Augustus, who resided in Tarraco in 26–25 BC, gave the city a new plan, centred on the previously undeveloped zone between upper (Roman) and old (native) towns. This ‘lower town’ was given an orthogonal street grid (we think) and certainly a forum and theatre; it soon became the main focus in the urban life of Tarraco, leaving the upper city free for a grandiose rebuilding programme that, under the Flavian emperors (AD 69–96), turned this area into a purely ceremonial centre. Presumably this was intended to provide a dignified background for meetings of the provincial assembly. The second century AD saw the construction of an amphitheatre to the south of the upper town, near the seafront.
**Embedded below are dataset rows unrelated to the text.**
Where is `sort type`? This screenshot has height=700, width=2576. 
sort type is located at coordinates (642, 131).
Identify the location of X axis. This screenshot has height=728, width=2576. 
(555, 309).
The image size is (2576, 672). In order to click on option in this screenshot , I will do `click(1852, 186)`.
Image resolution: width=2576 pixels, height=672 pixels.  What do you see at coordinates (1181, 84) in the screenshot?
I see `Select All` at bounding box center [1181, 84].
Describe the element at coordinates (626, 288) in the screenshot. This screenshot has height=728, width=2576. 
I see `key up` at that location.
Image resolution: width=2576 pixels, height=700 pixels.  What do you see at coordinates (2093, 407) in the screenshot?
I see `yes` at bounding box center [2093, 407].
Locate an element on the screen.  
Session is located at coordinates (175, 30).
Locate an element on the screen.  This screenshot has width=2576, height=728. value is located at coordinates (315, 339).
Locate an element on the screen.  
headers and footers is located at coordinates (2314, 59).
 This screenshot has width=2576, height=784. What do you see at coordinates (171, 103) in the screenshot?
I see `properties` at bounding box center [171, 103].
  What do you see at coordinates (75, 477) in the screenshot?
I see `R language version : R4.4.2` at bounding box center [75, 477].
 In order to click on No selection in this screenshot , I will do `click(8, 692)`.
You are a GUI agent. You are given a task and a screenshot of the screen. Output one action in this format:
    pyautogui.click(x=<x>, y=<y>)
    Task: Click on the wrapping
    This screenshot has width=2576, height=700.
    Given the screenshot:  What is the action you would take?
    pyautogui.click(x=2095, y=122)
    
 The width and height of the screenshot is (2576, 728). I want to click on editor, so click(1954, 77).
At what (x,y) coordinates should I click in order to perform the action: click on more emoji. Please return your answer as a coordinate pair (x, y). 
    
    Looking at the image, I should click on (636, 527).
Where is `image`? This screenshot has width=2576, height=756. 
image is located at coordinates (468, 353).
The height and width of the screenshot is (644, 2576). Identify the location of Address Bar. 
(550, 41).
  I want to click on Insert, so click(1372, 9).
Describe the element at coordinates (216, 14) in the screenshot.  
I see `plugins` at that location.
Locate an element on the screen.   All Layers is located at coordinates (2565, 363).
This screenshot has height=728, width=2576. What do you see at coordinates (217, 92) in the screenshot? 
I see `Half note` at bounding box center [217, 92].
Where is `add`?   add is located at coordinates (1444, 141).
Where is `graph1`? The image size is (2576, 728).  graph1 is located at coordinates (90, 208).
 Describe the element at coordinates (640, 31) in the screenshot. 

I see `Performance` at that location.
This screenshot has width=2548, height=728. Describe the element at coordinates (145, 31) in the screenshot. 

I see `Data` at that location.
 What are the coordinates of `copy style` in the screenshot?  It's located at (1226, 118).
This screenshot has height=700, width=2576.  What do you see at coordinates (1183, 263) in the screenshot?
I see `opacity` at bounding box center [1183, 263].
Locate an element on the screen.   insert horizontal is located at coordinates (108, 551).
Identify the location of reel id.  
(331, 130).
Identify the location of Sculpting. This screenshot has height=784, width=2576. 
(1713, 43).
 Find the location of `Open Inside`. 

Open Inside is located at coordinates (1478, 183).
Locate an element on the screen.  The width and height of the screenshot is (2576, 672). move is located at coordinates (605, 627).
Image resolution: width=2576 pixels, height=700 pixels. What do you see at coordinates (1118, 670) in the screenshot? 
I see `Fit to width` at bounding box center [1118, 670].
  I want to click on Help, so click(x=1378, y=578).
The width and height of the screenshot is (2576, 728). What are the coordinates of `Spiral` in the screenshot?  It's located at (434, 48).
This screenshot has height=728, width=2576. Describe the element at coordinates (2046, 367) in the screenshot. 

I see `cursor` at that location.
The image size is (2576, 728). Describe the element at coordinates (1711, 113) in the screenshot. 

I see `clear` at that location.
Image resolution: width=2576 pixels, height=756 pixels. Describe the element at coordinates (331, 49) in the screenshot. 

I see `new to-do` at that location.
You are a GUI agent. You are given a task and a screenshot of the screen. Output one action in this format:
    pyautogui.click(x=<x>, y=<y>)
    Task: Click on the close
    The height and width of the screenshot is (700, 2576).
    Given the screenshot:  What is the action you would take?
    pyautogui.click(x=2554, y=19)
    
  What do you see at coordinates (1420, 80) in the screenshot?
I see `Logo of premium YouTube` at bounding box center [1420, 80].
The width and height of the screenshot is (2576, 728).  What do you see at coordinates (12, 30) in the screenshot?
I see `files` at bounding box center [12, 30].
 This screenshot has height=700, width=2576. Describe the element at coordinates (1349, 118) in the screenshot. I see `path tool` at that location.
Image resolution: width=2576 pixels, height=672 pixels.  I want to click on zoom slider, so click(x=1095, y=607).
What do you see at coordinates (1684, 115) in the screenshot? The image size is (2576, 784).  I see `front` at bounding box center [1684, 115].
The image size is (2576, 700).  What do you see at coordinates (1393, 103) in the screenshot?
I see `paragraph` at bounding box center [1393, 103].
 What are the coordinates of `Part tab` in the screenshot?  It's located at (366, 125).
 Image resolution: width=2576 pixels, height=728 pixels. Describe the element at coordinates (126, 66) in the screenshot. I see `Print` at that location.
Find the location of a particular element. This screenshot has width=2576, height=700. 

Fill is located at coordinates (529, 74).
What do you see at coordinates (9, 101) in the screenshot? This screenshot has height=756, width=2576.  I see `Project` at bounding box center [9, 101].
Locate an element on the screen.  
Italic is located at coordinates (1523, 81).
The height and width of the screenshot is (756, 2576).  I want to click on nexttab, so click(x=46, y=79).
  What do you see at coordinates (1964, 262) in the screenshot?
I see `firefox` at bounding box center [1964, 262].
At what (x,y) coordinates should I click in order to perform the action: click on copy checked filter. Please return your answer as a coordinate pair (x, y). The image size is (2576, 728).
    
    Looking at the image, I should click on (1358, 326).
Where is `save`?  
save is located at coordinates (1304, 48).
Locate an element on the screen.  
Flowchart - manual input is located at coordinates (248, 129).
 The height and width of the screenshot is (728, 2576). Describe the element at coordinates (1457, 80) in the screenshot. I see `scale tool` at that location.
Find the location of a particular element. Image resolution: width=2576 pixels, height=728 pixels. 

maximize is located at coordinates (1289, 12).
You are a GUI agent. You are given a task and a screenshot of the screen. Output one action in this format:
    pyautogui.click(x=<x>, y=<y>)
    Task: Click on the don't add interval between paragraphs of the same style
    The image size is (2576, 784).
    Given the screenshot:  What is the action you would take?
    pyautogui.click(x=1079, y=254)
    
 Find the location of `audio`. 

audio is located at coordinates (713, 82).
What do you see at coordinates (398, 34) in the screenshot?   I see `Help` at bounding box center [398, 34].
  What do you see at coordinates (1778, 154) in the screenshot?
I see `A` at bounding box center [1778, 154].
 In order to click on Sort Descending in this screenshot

In AD 260, a crisis year for the empire, a band of Franks who had been pillaging their way through Gaul reached across the Pyrenees and put Tarraco to the sack. The damage seems to have been limited: Tarraco remained the provincial capital, and there are notices of continuing building work under the Tetrarchy (a ‘Porticus Ioviae’) and the Constantinians (restorations of the circus and baths). But Tarraco’s area of responsibility had been reduced (by Maximian, who split Tarraconensis into three in 297) and its prosperity was now on the ebb. By the fifth century the signs of decline are obvious: the lower town had been abandoned, and in the upper town – all that remained of classical Tarragona – a huddle of poor houses occupied the remains of the grandiose structures erected under the Flavians. Its metropolitan status was increasingly usurped by Barcelona, a small place, but one whose star was rising as Tarragona’s fell.
In Visigothic hands since 476, Tarragona was finally destroyed by Arab raiders in 713–14. It was refounded after the Christian recovery of the area in the twelfth century, and most of the Roman town lies beneath the modern city. The most visible remains are those of the amphitheatre and some stretches of the walls of the upper town. There are as yet no traces of the walls of the lower town, which means that the proposed intramural area for Tarragona of about sixty hectares (upper town a bit under twenty hectares, lower town a bit over forty) is only a hypothesis.
It is unlikely that Roman Tarragona ever had a population greater than the 4,000 recorded for the town in the sixteenth and seventeenth centuries.